È proprio vera la citazione “la vita è una grande maestra”. Sempre pronta a insegnarci che gli avvenimenti inattesi possono accadere in ogni momento, in ogni luogo e in modo imprevedibile.

La società contemporanea ci propone un divenire costante di scenari multipli in continua metamorfosi, complice anche l’incessante progresso tecnologico.

Se l’uomo del passato, spesso, non è stato in grado di affrontare il cambiamento – come dimostrano il crollo, nei secoli, di governi, imperi e intere civiltà – l’uomo del presente lo affronta cercando di prevedere gli eventi futuri attraverso lo studio di sistemi analitici complessi, basati su probabilità e statistiche.
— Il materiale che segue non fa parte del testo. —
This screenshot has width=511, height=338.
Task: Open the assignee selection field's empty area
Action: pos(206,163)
E’, questo, un approccio sufficiente?

La risposta non è così scontata, perché vediamo come non sempre i risultati delle azioni basate sulle previsioni siano quelli sperati. Invece, mentre tutto “corre”, a volte, potrebbe avere senso fermarsi anziché cercare di correre più veloci degli eventi in un’infinita rincorsa alle previsioni.
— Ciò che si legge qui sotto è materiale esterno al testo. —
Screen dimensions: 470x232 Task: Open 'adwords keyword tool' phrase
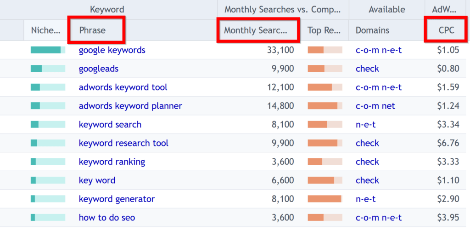(123, 87)
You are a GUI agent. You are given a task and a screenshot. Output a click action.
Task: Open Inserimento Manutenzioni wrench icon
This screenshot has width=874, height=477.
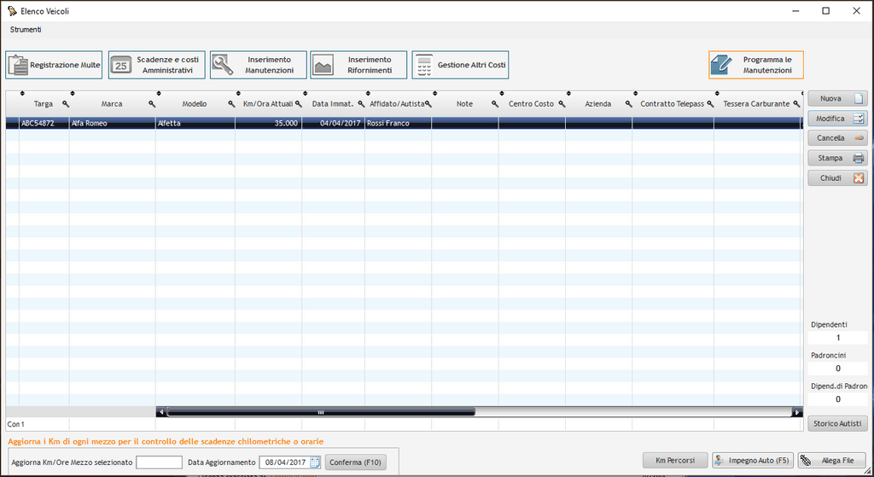coord(223,65)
A prima vista, può sembrare un contro senso ma fermarsi non significa necessariamente improduttività. Al contrario, può essere una proficua occasione per meglio comprendere quello che ci succede attorno e per meglio capire verso quale direzione procedere.

L’esperienza di vita di S. Ignazio di Loyola è uno degli esempi più calzanti di come un evento drammatico imprevisto ed un periodo di inattività forzata abbiano generato effetti straordinariamente benefici. Fu durante la convalescenza che S. Ignazio, immobilizzato a causa di una ferita in battaglia, ebbe la possibilità di dedicarsi alla lettura dei testi sacri. Letture che lo fecero riflettere sul senso della sua esistenza operando in lui un profondo cambiamento interiore che lo portò ad abbandonare la carriera militare e a prendersi cura dei più bisognosi.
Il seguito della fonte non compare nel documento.